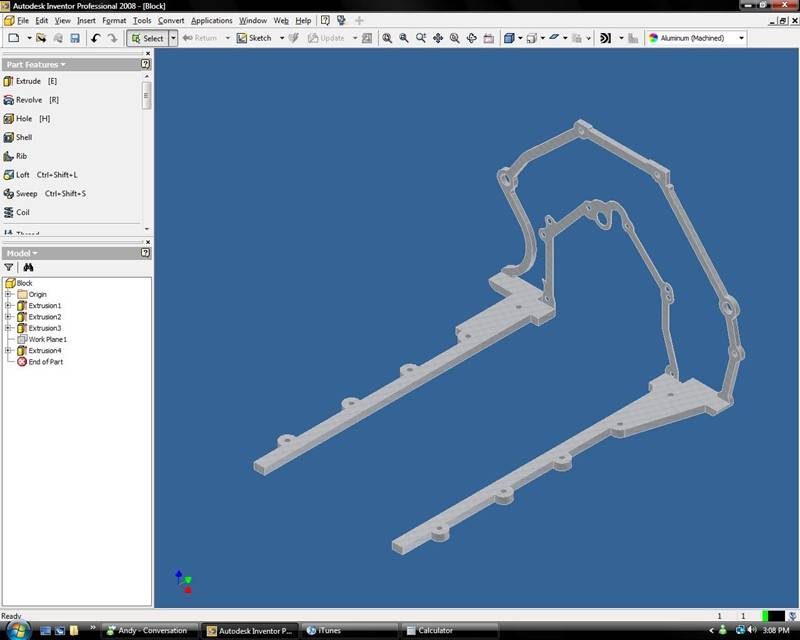The width and height of the screenshot is (800, 640).
Task: Select Work Plane1 in the browser
Action: (47, 340)
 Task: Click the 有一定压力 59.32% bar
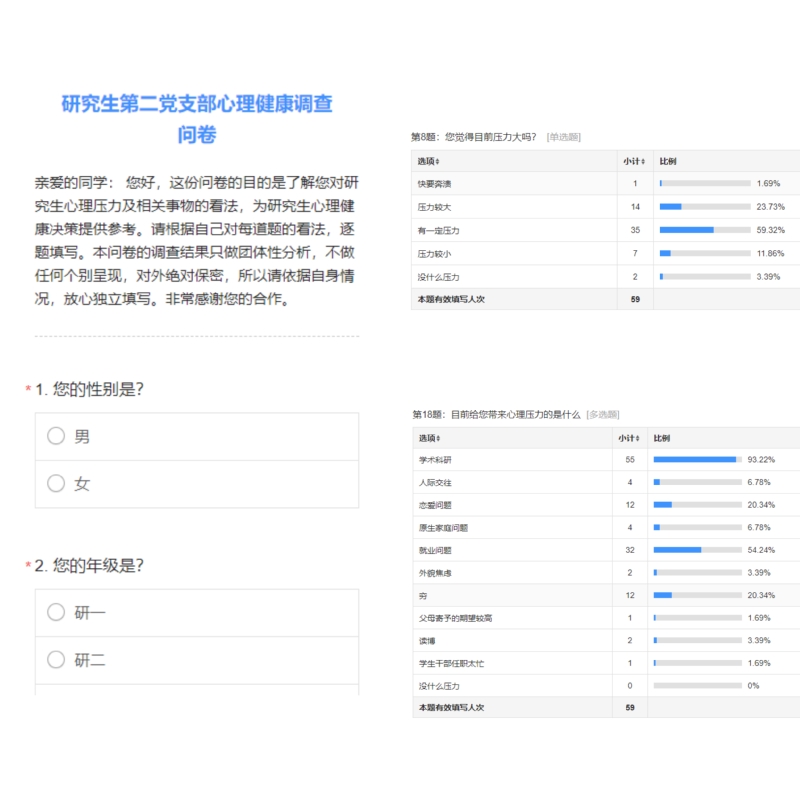[x=704, y=230]
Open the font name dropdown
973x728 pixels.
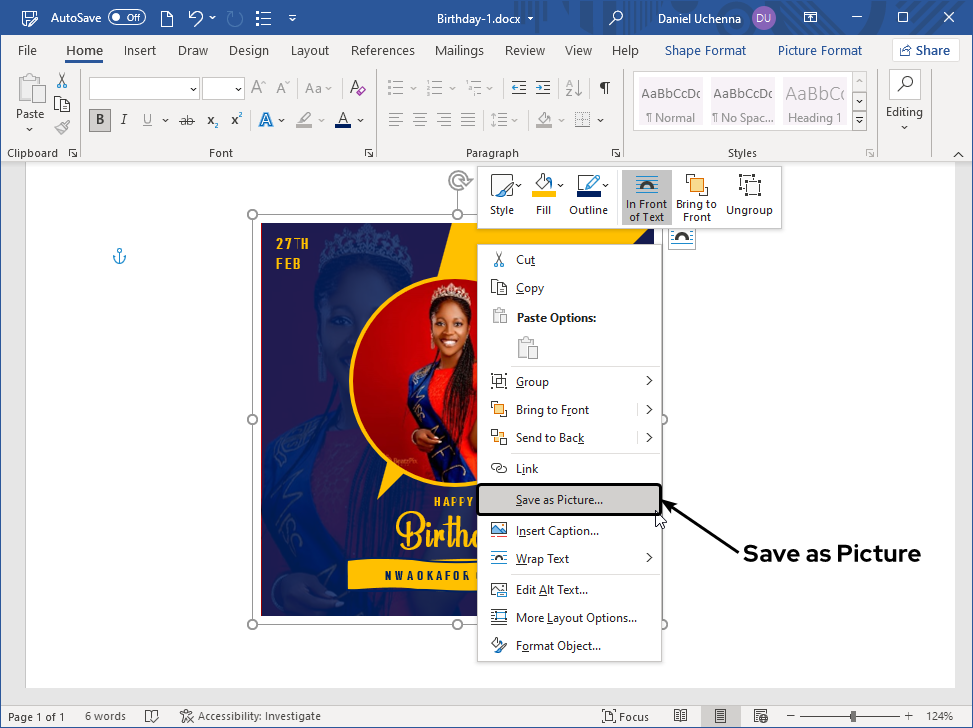tap(193, 89)
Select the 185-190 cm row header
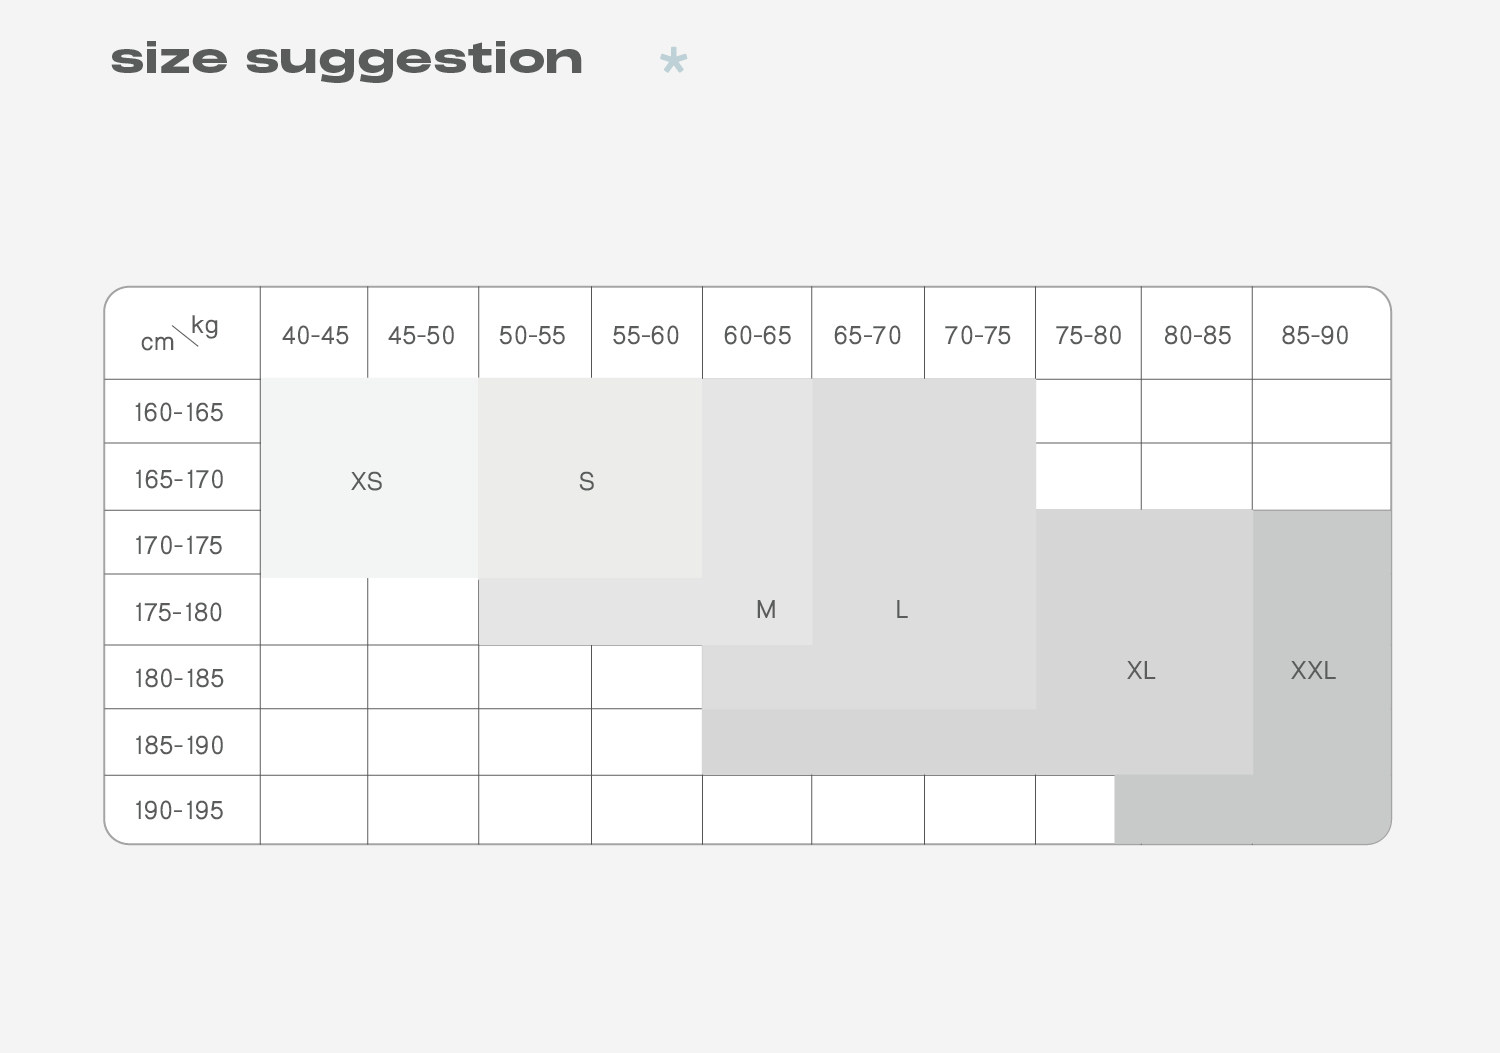 179,745
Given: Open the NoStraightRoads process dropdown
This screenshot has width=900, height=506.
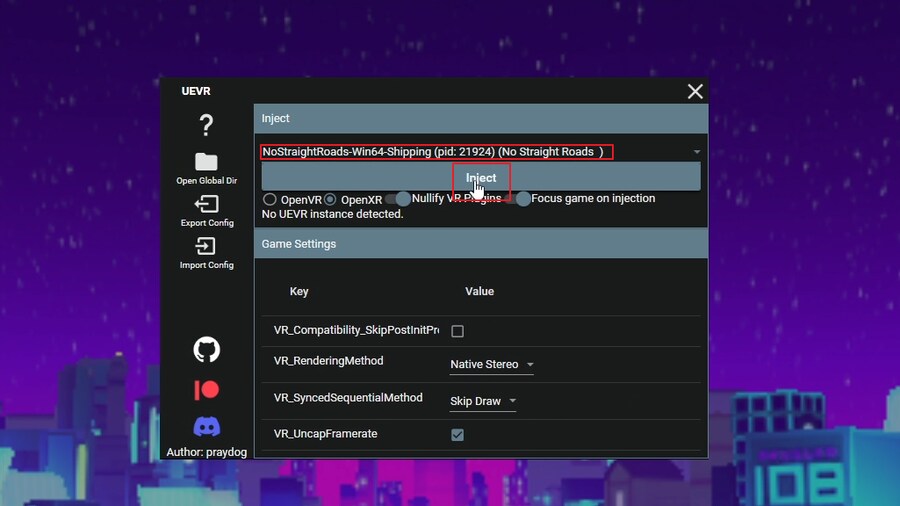Looking at the screenshot, I should (x=480, y=152).
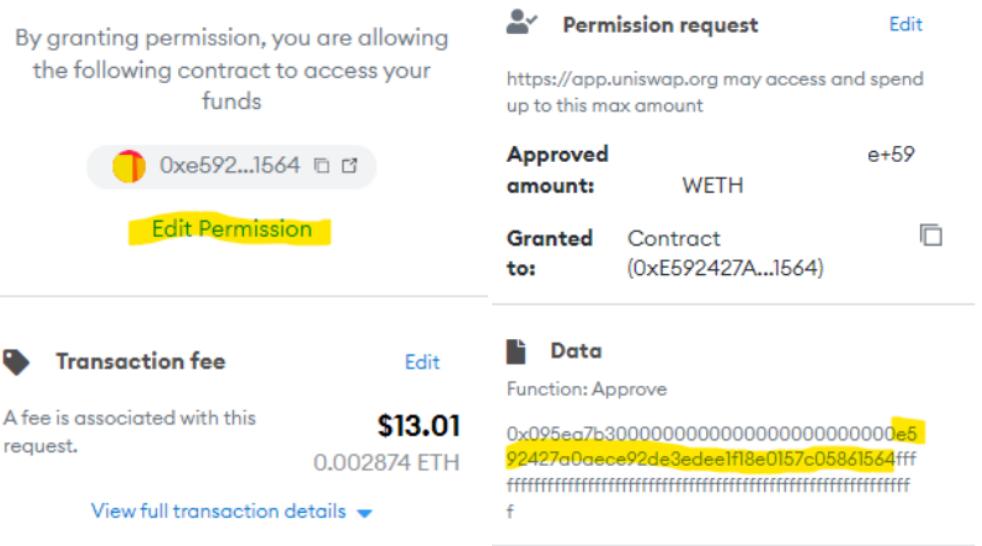Image resolution: width=982 pixels, height=546 pixels.
Task: Click the Function: Approve label
Action: pos(572,388)
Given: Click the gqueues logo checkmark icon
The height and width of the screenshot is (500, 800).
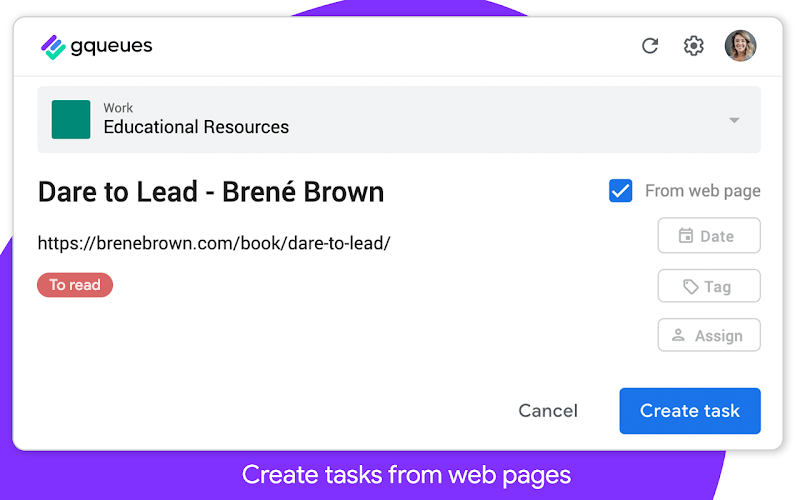Looking at the screenshot, I should pyautogui.click(x=53, y=47).
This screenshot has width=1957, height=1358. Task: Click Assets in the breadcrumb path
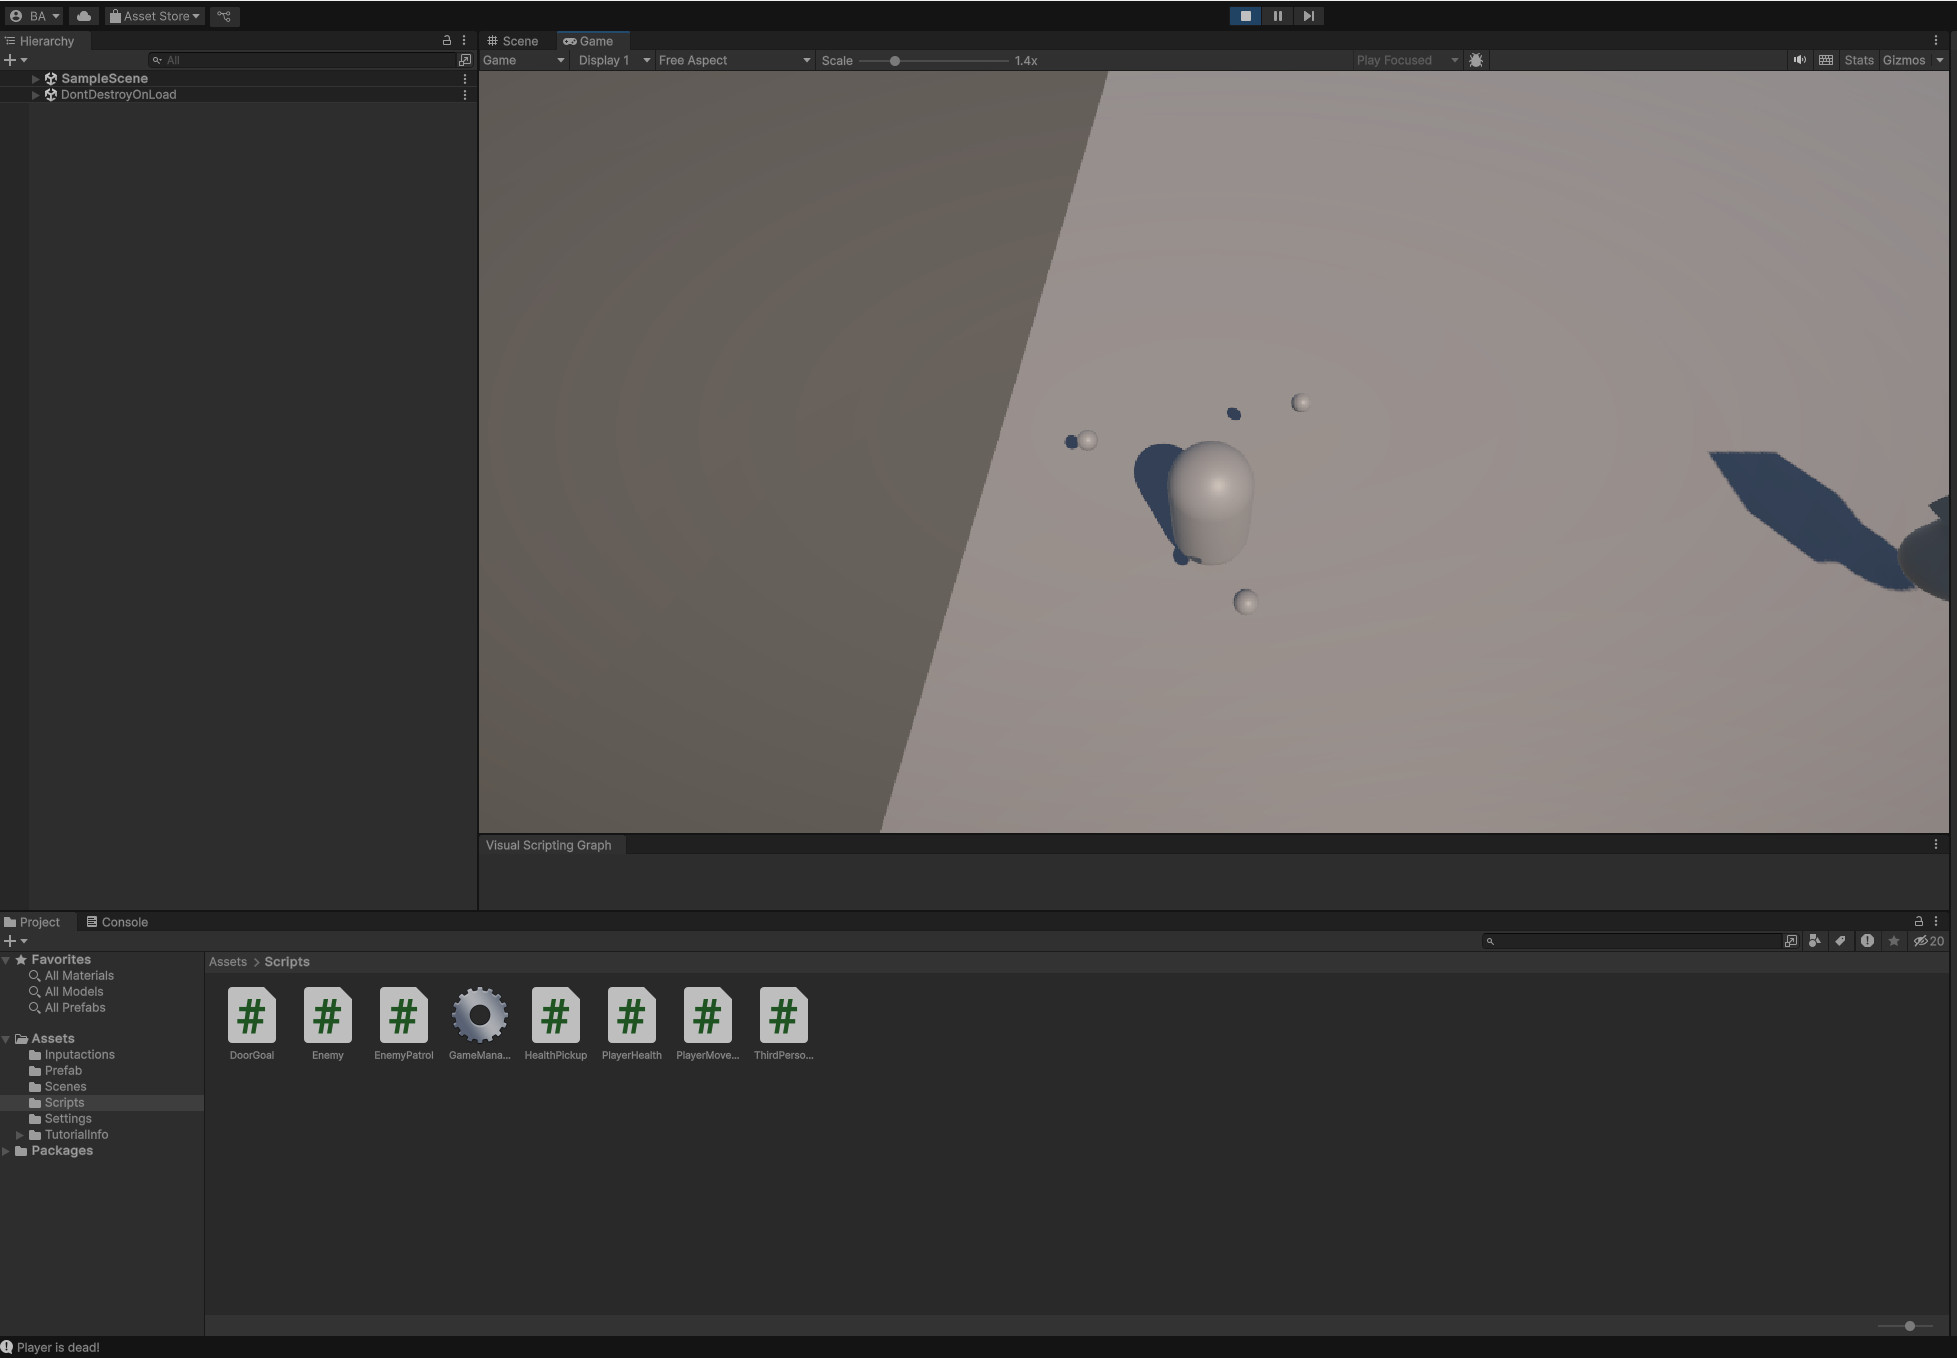pos(227,962)
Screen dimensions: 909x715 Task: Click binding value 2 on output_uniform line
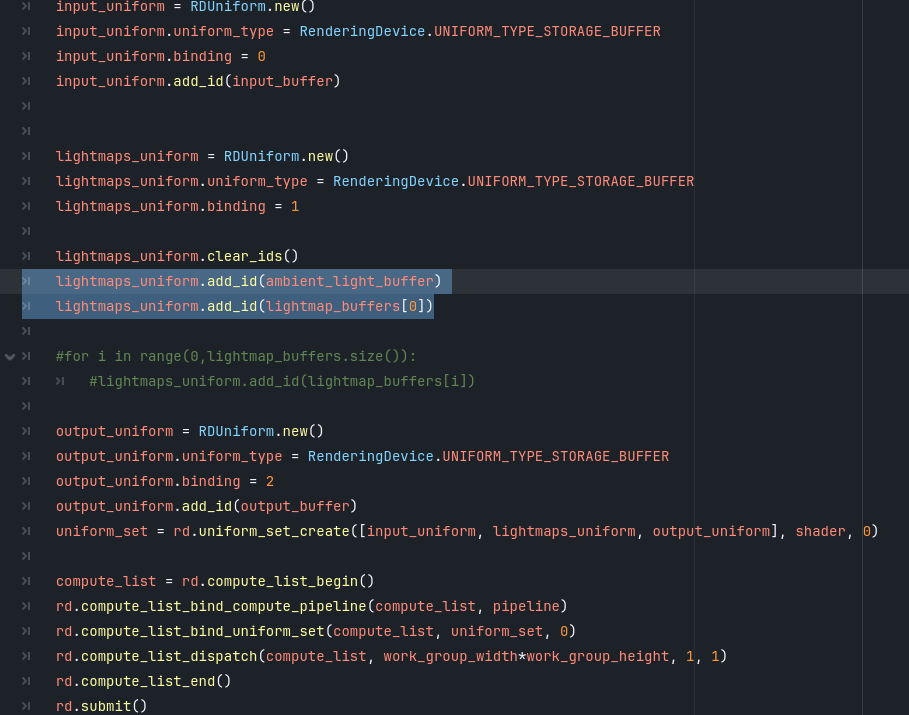(x=270, y=481)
++++
> **What you need to do**:
Set down the entire listing above line for line, with every word and number unchanged, and omit the pictures.

> **Task response**:
The width and height of the screenshot is (800, 640).
Task: Select Work Plane1 in the browser
Action: (47, 340)
 Task: Click the 有一定压力 59.32% bar
[x=704, y=230]
Open the font name dropdown
973x728 pixels.
tap(193, 89)
Select the 185-190 cm row header
 179,745
Given: Open the NoStraightRoads process dropdown
This screenshot has width=900, height=506.
Looking at the screenshot, I should (x=480, y=152).
Image resolution: width=982 pixels, height=546 pixels.
Task: Click the Function: Approve label
Action: pos(572,388)
Given: Click the gqueues logo checkmark icon
The height and width of the screenshot is (500, 800).
Looking at the screenshot, I should pyautogui.click(x=53, y=47).
This screenshot has width=1957, height=1358. Task: Click Assets in the breadcrumb path
pos(227,962)
Screen dimensions: 909x715 Task: Click binding value 2 on output_uniform line
(x=270, y=481)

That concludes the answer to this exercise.